Early on January 16, Dustin Higgs became the 13th person executed by the United States Government in the past six months. Indeed, in 2020, more persons were executed by the federal government than by all the 50 states combined (a total of seven).
Many will seek to blame the outgoing Trump administration, but there is a deeper issue that bears consideration.
Certainly, the biggest complaint seems to be that the Trump administration broke precedent by not staying executions during the transition to a new administration. The most important issue, however, is not about timing, but about how our country and society view life and death.
President Trump neither convicted nor sentenced any of those executed; he also did not spare their lives. Nor did a majority of the Supreme Court, which has legally sanctioned capital punishment. Nor did the U.S Congress which has still not abolished the death penalty, irrespective of party control. Nor did the citizens of this country, who have voted for their political representatives in the House and Senate, not to mention successive presidents.
As a former president of the Illinois Coalition to Abolish the Death Penalty, after long and hard-fought battles to demonstrate the injustice of the death penalty (which cannot be reversed if errors in convictions are discovered after executions!) I was optimistic when Illinois and other states abolished the death penalty. Yet those important victories were comparably small to the larger battles to be fought in many other states and, now so obvious, at the federal level.
Although my objections are primarily due to my religious convictions, other partners in the fight have very practical and moral arguments to make.
Economically, it is less expensive and even more just to imprison for life without parole with the possibility of some restitution from convicts than to kill them. There is no payment of any debt by the dead.
Morally, the fallibility of investigators, prosecutors, judges and jurors (if not, in some cases, their prejudiced or malicious intent), has been so often documented to err in capital cases. Illinois was only the most glaring example, with more than a dozen death-row inmates exonerated that even a pro-death penalty governor had to concede the point. There are many, many more specific arguments as well.

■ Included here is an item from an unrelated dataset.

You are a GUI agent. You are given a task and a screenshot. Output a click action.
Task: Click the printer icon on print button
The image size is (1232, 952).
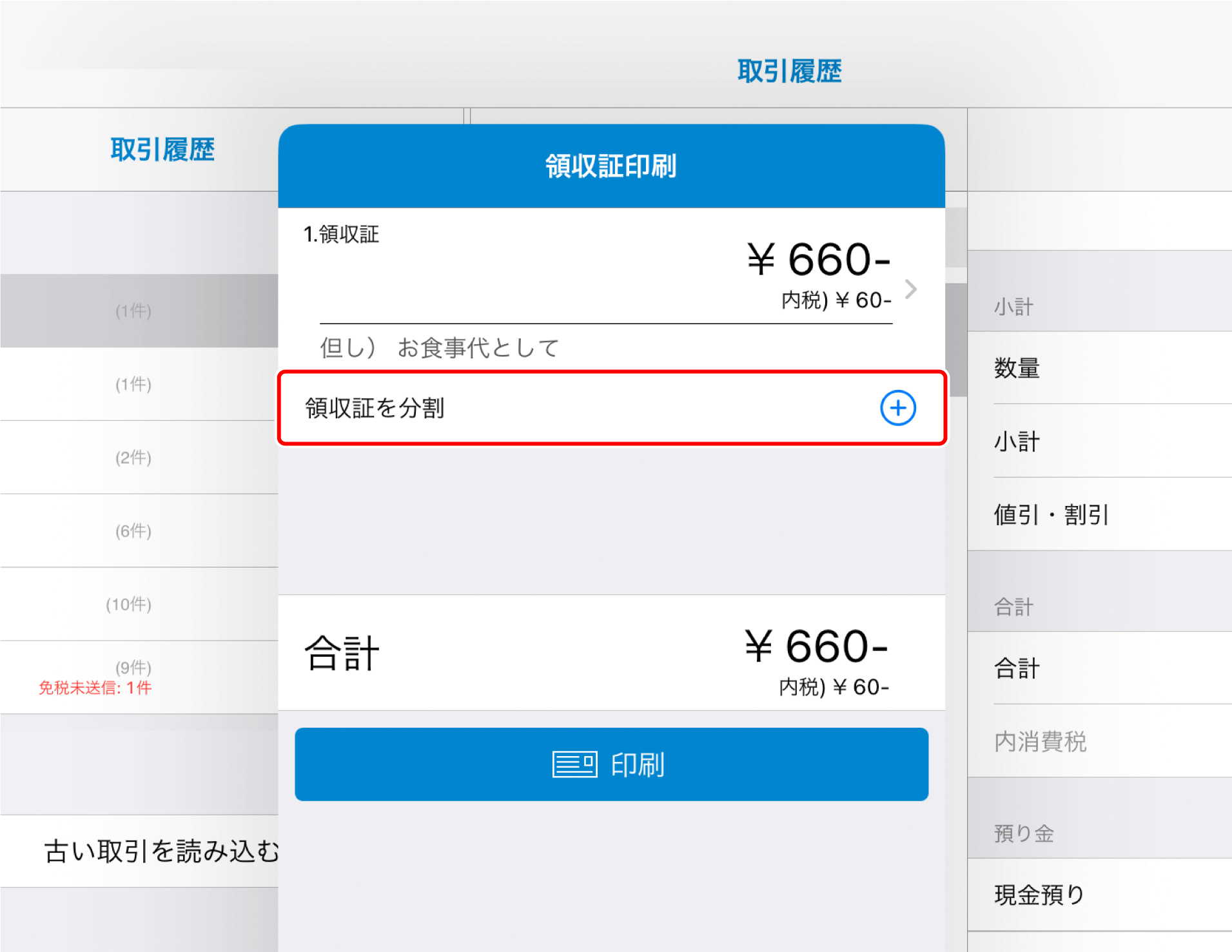pos(574,764)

My fellow Christians cannot overlook inconsistencies in championing a “right to life” for some persons such as the pre-born but deny such a right to anyone else; either it is a right for all, or it is not a right. Likewise, the well-established fact of systemic biases and racial disparities cannot be overlooked by those claiming that God loves all persons, the righteous as well as (and perhaps, especially) the sinner.
Repentance and forgiveness are paramount virtues that Christians cannot apply, encourage or seek with any partiality.

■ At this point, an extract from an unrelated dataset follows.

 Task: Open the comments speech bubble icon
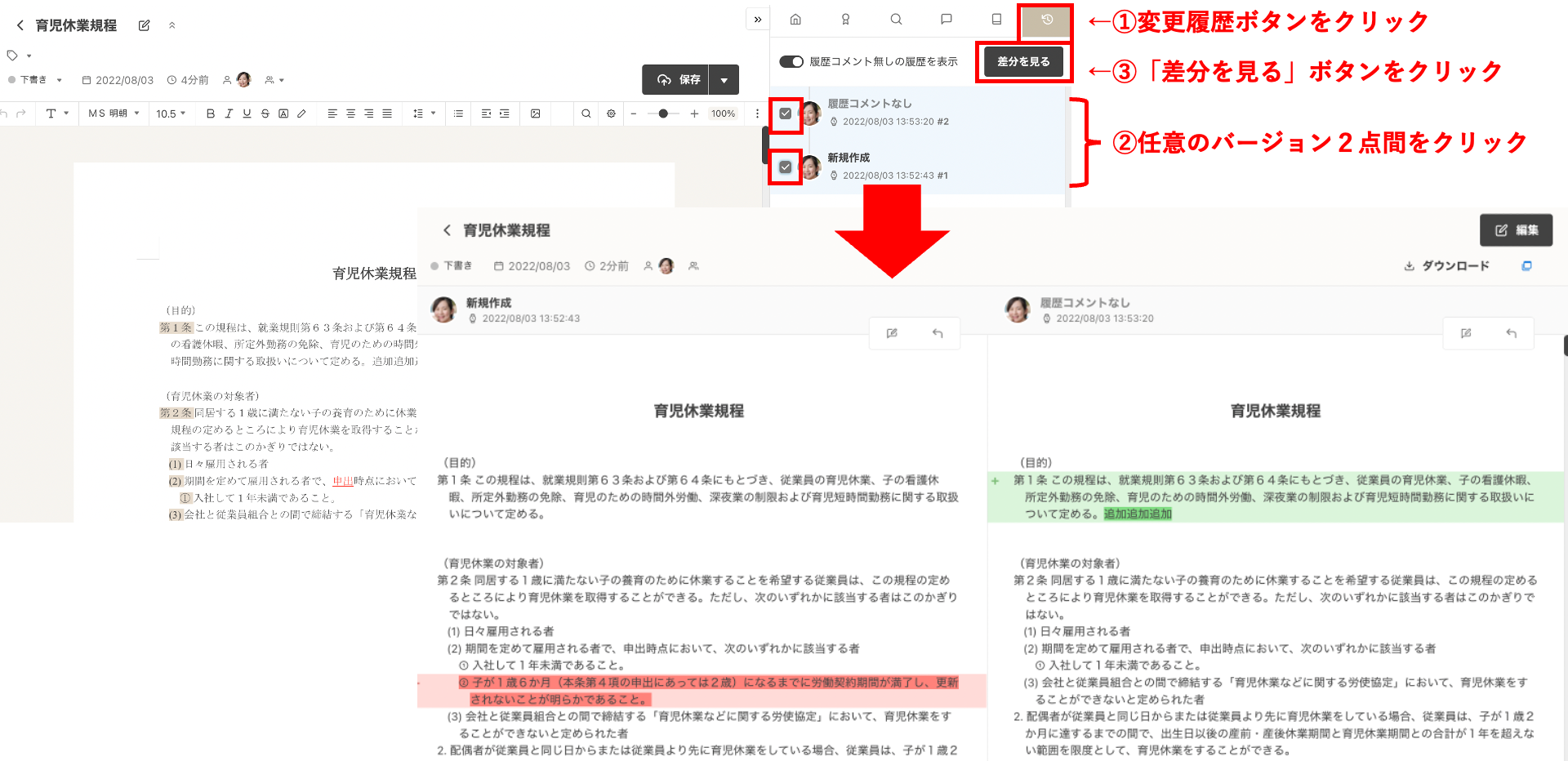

Rightly, many are concerned about the deep political divisions present in our society, and the violence at the Capitol revealed that in part, as did the uprisings against other social injustices over the past year.
We are all concerned about the ongoing pandemic and the risk it poses for both lives and livelihoods. In the end, all are related to our common struggle between life and death, and we will never be a just society until we fight for what is right, and death is always wrong.
About the author
Bishop Demetrios (Kantzavelos) of Mokissos, a native of Chicago born to first-generation Greek-Americans, serves as the hierarchal proistamenos of St. Photios Greek Orthodox National Shrine in St. Augustine, Florida. The bishop grew up as an active participant in Chicago’s historic Assumption Greek Orthodox Church and later attended Hellenic College and Holy Cross School of Theology in Brookline, Massachusetts. With an unyielding commitment to the sanctity of life, Bishop Demetrios works for justice and humanity in the prison system. He has served as a board member and past two-term president (2003-2005) of the Illinois Coalition to Abolish the Death Penalty and received the coalition’s Cunningham-Carey Award in 2007. He has spoken and written extensively in support of abolition of the death penalty and has advocated extensively for individual death row inmates. Having met with the Illinois Governor on several occasions on the subject of capital punishment, Bishop Demetrios was recognized for his advocacy as an invited guest at the ceremony where Illinois Governor Pat Quinn signed legislation abolishing the death penalty in 2011.